= Beginning of Section =

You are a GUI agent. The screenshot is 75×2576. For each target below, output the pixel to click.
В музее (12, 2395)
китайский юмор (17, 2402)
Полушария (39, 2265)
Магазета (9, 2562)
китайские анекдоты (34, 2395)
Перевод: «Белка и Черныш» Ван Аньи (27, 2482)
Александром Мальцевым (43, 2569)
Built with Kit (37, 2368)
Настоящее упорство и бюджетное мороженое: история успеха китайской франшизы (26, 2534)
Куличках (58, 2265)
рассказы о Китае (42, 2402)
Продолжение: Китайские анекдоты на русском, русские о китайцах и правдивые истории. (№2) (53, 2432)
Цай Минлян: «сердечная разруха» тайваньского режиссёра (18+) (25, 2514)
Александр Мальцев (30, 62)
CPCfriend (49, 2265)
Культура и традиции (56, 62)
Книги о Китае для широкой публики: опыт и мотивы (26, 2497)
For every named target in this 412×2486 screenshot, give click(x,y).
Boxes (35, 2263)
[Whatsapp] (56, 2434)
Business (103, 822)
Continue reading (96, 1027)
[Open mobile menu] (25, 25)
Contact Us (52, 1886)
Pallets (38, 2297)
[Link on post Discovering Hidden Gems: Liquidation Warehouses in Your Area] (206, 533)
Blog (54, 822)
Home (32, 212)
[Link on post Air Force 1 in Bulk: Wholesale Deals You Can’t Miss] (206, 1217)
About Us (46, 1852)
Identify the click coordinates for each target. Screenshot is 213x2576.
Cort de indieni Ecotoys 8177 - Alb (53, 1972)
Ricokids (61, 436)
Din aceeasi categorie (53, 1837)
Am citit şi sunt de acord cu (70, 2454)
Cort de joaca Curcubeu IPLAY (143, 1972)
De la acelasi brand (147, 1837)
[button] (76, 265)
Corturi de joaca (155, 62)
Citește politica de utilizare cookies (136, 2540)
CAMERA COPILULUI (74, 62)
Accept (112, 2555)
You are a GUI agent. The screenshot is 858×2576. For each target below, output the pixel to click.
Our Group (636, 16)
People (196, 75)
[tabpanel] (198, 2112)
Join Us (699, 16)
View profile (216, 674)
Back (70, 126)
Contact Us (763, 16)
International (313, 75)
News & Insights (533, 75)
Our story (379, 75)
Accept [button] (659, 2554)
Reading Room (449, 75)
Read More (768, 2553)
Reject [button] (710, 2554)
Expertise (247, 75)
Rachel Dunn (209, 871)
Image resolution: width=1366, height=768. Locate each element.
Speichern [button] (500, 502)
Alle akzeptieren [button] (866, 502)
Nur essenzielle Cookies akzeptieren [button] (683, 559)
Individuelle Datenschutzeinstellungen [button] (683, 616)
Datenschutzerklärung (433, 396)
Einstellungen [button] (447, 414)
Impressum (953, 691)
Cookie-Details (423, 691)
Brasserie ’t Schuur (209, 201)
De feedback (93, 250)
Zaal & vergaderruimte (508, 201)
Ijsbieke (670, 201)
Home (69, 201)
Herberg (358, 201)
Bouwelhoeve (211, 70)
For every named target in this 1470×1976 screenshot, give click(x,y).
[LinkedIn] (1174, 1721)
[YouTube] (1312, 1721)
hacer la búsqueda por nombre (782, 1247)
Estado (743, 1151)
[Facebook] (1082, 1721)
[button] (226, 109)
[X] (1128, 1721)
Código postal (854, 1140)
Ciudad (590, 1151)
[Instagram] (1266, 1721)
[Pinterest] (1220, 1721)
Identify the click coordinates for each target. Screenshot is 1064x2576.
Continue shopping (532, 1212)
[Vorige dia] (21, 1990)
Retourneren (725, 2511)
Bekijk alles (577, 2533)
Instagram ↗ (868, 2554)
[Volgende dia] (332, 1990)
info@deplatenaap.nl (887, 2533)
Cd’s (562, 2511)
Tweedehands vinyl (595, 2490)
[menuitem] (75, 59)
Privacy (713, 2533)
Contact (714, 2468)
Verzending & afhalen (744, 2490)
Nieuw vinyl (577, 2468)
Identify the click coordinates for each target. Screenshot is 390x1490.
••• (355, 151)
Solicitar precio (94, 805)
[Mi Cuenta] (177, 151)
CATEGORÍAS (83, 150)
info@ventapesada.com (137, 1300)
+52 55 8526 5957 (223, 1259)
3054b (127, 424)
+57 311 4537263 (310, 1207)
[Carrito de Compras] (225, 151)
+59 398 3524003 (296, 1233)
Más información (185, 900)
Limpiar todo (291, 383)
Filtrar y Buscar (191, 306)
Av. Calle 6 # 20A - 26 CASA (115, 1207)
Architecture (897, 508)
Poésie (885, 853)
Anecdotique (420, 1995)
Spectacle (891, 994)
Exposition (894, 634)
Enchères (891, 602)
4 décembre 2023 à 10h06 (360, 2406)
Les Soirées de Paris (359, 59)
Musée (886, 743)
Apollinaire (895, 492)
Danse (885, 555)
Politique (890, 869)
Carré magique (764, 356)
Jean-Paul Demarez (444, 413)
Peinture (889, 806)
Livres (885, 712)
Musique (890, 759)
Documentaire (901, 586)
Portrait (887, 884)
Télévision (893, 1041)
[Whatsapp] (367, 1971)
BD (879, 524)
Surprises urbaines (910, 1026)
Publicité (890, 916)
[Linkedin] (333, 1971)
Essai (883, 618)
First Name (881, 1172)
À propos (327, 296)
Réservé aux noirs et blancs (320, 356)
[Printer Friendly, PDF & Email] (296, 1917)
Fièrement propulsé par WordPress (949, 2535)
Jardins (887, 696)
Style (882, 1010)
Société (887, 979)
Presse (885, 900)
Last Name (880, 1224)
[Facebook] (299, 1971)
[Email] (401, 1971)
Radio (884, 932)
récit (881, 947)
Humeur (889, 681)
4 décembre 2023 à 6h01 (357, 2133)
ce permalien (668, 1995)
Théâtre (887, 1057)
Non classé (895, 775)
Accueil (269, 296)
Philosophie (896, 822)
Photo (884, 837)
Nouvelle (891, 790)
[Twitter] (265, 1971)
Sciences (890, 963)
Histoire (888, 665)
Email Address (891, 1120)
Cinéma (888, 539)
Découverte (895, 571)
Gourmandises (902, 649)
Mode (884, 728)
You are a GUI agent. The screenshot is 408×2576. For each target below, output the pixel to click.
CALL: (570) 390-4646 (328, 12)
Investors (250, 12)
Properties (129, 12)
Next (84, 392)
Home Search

= End of Section =

=== Problem to work on ===
Starting with the first line of the records, repeat every line up to and including the one containing "рассказы о Китае (42, 2402)", and nothing else.

=== Answer to this task ===
You are a GUI agent. The screenshot is 75×2576. For each target below, output the pixel to click.
В музее (12, 2395)
китайский юмор (17, 2402)
Полушария (39, 2265)
Магазета (9, 2562)
китайские анекдоты (34, 2395)
Перевод: «Белка и Черныш» Ван Аньи (27, 2482)
Александром Мальцевым (43, 2569)
Built with Kit (37, 2368)
Настоящее упорство и бюджетное мороженое: история успеха китайской франшизы (26, 2534)
Куличках (58, 2265)
рассказы о Китае (42, 2402)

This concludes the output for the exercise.